03. Nov 2005 12:15
Als Reaktion auf den neuen PISA-Bericht haben die Länder-Kultusminister Maßnahmen für mehr Bildungsgerechtigkeit angekündigt. Es gehe jetzt darum, schwache Schüler individuell und früh zu fördern.
Wie bereits vorab bekannt geworden war, belegt die detaillierte Auswertung des Ländervergleichs von 2003 einen weiterhin hohen Zusammenhang zwischen sozialer Herkunft und dem Bildungserfolg in allen Bundesländern.
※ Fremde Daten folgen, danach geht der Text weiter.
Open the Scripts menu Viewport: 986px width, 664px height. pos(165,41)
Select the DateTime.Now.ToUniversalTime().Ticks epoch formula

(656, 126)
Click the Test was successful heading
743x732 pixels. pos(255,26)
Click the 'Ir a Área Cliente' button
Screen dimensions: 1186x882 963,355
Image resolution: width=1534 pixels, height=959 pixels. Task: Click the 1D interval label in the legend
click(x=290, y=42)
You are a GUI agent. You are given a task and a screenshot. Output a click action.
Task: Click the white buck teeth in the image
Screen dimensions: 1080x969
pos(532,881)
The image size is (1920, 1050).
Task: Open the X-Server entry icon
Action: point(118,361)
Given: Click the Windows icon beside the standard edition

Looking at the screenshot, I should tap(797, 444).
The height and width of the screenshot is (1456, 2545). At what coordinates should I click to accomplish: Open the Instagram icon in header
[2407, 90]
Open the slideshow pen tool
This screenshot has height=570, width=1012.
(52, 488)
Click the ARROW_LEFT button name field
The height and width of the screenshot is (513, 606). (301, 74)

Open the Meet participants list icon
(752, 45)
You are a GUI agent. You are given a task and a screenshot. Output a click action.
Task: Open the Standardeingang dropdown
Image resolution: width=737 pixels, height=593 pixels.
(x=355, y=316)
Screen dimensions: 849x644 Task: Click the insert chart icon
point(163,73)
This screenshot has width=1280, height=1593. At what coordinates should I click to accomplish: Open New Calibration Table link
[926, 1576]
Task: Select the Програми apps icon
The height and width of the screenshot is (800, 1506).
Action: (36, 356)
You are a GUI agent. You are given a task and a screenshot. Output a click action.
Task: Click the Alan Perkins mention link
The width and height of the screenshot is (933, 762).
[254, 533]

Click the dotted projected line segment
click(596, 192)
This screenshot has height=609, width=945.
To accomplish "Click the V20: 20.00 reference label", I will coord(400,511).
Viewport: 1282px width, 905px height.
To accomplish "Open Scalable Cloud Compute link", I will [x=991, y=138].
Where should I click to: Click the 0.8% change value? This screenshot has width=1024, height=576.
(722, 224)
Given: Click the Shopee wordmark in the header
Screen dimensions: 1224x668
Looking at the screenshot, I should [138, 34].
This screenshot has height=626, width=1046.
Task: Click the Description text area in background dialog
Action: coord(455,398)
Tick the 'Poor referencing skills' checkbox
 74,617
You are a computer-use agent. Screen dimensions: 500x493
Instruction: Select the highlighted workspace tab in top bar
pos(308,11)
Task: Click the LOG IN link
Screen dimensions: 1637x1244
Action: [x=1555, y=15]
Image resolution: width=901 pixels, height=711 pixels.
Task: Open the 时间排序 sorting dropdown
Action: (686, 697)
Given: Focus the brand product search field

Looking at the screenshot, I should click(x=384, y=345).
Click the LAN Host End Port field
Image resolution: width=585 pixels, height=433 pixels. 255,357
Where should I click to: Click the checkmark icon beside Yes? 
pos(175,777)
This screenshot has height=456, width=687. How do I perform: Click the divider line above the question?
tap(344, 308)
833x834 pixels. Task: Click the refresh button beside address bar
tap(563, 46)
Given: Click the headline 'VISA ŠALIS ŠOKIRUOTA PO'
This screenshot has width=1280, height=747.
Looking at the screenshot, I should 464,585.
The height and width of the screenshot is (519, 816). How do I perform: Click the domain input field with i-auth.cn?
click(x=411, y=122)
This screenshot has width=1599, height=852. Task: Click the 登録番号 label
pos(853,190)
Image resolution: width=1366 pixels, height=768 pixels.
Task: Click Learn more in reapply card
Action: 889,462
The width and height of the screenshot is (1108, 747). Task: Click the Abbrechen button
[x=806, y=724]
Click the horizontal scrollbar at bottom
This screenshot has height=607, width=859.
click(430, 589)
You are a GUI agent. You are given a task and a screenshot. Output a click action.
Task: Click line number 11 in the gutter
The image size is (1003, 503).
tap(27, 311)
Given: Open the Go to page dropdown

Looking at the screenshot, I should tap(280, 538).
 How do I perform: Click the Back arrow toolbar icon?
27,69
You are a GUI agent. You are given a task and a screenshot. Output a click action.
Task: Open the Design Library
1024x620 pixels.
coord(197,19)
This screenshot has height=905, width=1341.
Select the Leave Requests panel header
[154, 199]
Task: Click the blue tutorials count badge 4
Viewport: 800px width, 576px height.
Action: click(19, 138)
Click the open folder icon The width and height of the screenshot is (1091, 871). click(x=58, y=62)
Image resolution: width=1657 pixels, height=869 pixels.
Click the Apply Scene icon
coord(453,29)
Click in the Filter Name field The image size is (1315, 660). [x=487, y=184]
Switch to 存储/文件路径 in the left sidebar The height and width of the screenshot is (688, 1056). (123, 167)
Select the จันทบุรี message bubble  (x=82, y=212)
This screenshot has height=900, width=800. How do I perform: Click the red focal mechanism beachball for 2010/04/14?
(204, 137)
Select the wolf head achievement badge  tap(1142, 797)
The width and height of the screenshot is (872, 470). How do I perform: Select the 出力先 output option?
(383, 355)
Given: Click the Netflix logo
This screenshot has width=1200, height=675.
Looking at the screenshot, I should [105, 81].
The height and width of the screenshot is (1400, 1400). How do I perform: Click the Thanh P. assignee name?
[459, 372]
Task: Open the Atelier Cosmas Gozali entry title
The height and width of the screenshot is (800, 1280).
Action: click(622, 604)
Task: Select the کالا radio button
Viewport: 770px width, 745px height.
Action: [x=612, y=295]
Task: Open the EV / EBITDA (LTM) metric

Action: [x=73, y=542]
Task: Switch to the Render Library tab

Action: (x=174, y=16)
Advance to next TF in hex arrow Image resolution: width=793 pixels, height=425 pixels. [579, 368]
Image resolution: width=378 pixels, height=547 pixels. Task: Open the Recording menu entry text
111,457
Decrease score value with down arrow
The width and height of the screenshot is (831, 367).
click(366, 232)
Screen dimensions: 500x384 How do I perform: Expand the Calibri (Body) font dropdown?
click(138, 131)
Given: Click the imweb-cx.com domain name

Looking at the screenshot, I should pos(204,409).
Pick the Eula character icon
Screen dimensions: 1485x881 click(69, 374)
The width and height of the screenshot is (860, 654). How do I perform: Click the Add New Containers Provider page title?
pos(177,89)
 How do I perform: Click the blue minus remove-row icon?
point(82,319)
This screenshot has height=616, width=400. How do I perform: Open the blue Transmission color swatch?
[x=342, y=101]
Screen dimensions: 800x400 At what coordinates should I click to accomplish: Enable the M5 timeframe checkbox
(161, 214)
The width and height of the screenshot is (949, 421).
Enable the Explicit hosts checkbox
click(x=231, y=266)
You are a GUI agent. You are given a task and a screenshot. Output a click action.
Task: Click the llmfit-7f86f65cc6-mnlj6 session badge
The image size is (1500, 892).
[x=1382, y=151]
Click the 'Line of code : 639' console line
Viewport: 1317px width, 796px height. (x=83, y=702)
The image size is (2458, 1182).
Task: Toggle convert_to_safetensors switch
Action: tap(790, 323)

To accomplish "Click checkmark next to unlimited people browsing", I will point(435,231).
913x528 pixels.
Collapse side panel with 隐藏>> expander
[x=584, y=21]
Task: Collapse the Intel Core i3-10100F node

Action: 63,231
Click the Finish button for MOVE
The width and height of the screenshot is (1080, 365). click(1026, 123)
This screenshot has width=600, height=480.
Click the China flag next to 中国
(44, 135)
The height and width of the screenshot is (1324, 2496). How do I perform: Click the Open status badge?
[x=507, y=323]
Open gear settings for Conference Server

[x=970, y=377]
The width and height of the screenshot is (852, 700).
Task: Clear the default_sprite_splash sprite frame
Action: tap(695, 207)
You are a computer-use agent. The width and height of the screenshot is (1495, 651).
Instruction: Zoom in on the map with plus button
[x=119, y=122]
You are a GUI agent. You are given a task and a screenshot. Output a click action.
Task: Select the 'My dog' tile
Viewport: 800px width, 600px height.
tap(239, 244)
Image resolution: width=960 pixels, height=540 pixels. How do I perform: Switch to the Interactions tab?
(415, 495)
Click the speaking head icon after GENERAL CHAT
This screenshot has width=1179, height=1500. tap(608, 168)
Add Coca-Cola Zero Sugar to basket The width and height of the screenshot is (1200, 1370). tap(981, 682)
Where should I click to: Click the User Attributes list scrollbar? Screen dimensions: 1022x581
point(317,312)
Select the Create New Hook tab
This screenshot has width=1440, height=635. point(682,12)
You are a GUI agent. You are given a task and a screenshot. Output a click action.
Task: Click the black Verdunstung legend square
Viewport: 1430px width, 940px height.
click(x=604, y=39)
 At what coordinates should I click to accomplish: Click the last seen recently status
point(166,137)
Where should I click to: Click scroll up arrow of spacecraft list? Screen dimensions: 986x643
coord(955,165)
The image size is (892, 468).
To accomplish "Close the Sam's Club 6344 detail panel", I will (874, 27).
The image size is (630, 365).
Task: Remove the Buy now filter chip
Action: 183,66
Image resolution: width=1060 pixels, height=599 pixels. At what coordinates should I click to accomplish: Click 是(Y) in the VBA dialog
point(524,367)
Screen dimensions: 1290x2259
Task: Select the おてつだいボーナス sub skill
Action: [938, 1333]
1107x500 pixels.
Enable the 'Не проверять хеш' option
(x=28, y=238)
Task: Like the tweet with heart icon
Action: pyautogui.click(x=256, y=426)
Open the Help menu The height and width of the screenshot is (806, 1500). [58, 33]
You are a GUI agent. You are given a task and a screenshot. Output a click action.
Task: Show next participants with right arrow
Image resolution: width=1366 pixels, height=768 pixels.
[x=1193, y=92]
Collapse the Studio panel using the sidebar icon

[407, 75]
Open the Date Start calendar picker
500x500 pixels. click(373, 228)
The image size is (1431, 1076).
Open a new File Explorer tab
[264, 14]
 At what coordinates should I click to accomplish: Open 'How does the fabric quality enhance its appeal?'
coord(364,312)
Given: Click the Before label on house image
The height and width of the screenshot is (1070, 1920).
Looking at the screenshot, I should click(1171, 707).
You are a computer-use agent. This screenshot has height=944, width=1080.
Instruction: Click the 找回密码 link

Demnach hat ein 15-Jähriger aus gut situiertem Elternhaus eine viermal größere Chance, das Gymnasium zu besuchen als ein Gleichaltriger aus einer armen Familie. Außerdem haben die Forscher ermittelt, dass Einwanderer-Kinder mit mangelhaften Sprachkenntnissen im deutschen Schulsystem praktisch chancenlos sind. Der deutsche Koordinator der internationalen Schulstudie, Manfred Prenzel, sagte, es gebe an den Schulen ein Begabungspotenzial, «das wir nicht ausschöpfen». Prenzel widersprach aber zugleich Berichten, wonach sich die Chancenungleichheit im Vergleich zur ersten PISA-Studie beim Zugang zum Gymnasium weiter verschärft habe. Prenzel legte dazu aktuelle Berechnungen vor, die allerdings nicht in der neuen PISA-Studie enthalten sind. Danach ist diese Ungleichheit zwischen PISA 2000 und 2003 auf hohem Niveau etwa gleich geblieben.